The Tied Tenant Survey saw a representative sample of tenants from each of the six regulated pub-owning businesses quizzed on issues ranging from the viability of MRO to their relationship with their business development manager.
The survey, found that the proportion of tenants who had seen, heard or read about the pubs code was similar to that found by the office’s last survey conducted in 2017 at 78%. However, it found that only a third of tenants (33%) claimed to be “very aware” of the legislation.
5 December – Brewer and pub operator Marston’s was judged to have broken pubs code legislation following what the PCA described as “significantly deficient” treatment of one of its licensees.
The PCA published an arbitration decision that found the wastage allowance for cask beer that Marston’s – operator of 1,400 pubs and employer of 14,000 staff – used when calculating rent for Ed Anderson of the Railway Inn was “inappropriate and inadequate”.
24 February – The Government announced that it had appointed Fiona Dickie as the new PCA, taking up her appointment for a four-year term after Paul Newby stepped down in May.
2 April – Pubcos sign PCA declaration to preserve tenant rights during the Covid-19 pandemic – The businesses regulated by the pubs code signed a joint declaration to protect tenant rights after informing Paul Newby that they were unable to uphold duties during lockdown.
According to a statement released by the office of the PCA, the six businesses informed the industry regulator that they did not expect to be able to comply with crucial pubs code duties – including serving compliant rent proposals, rent assessment proposals and MRO option full responses – during the pandemic.
15 October – PCA Fiona Dickie fined Heineken’s pub arm, Star Pubs & Bars, £2m for “seriously and repeatedly” breaching the pubs code over nearly three years – a charge the operator said it was 'actively considering' appealing.
The industry regulator concluded that the nature and seriousness of the 12 breaches uncovered had “frustrated the principles of the pubs code” and merited a financial penalty, which would act as a deterrent to all regulated pub-owning businesses from future non-compliance.
4 November – A review of the pubs code resulted in the Government deciding to keep the threshold of 500 or more tied pubs for pub-owning businesses to be subject to code regulation.
23 March – MSPs pass Bill to reform Scotland's tied pubs – Members of Scottish Parliament passed The Tied Pubs (Scotland) Bill heralding the creation of a statutory pubs code and an independent adjudicator role.

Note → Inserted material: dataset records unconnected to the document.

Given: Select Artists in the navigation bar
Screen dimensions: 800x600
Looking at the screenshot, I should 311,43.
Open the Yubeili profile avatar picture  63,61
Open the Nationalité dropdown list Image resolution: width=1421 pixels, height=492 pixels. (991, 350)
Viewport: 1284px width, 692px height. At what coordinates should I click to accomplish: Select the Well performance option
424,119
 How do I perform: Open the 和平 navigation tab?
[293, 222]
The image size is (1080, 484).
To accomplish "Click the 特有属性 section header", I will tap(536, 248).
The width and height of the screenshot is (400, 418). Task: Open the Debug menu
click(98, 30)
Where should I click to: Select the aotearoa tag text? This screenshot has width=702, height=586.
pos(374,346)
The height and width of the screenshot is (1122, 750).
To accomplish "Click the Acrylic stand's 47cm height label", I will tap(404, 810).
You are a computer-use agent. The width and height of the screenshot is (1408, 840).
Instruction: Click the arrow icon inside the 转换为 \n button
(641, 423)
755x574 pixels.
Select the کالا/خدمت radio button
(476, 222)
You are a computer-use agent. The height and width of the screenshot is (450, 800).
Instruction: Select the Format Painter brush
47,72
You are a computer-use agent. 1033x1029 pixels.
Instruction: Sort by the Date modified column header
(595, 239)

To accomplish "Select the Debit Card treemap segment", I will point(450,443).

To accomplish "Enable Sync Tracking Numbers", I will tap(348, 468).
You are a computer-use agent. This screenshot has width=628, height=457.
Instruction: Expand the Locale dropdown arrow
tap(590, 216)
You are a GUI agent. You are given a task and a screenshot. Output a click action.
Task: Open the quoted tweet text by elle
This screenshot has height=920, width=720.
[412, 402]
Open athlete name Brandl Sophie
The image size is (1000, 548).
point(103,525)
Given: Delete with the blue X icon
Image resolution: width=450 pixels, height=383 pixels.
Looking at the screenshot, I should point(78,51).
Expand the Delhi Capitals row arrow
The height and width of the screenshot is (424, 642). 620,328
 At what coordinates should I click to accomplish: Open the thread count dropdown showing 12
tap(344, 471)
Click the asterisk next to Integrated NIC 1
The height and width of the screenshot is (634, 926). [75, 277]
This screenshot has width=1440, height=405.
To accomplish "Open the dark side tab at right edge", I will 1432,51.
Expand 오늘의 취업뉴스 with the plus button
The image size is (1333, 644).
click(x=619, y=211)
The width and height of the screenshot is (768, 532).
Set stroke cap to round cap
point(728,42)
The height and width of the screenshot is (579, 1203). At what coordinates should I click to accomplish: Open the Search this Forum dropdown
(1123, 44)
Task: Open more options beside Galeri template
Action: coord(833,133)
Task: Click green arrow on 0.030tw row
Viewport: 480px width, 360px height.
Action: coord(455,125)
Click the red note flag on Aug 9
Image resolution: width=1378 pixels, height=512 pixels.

11 June – Tribunal orders PCA to release withheld pubco letters and meeting notes – The PCA was ordered by an information appeals tribunal to release letters and meeting notes with regulated pub companies that led to what has been described as a “significant error” in a now withdrawn pubs code statutory advice note on rent dispute clauses and Calderbank letters.
The withdrawn advice – initially published in July 2017 – backed pubcos to lawfully impose additional arbitration upon tenants seeking to exercise their right to market rent only option.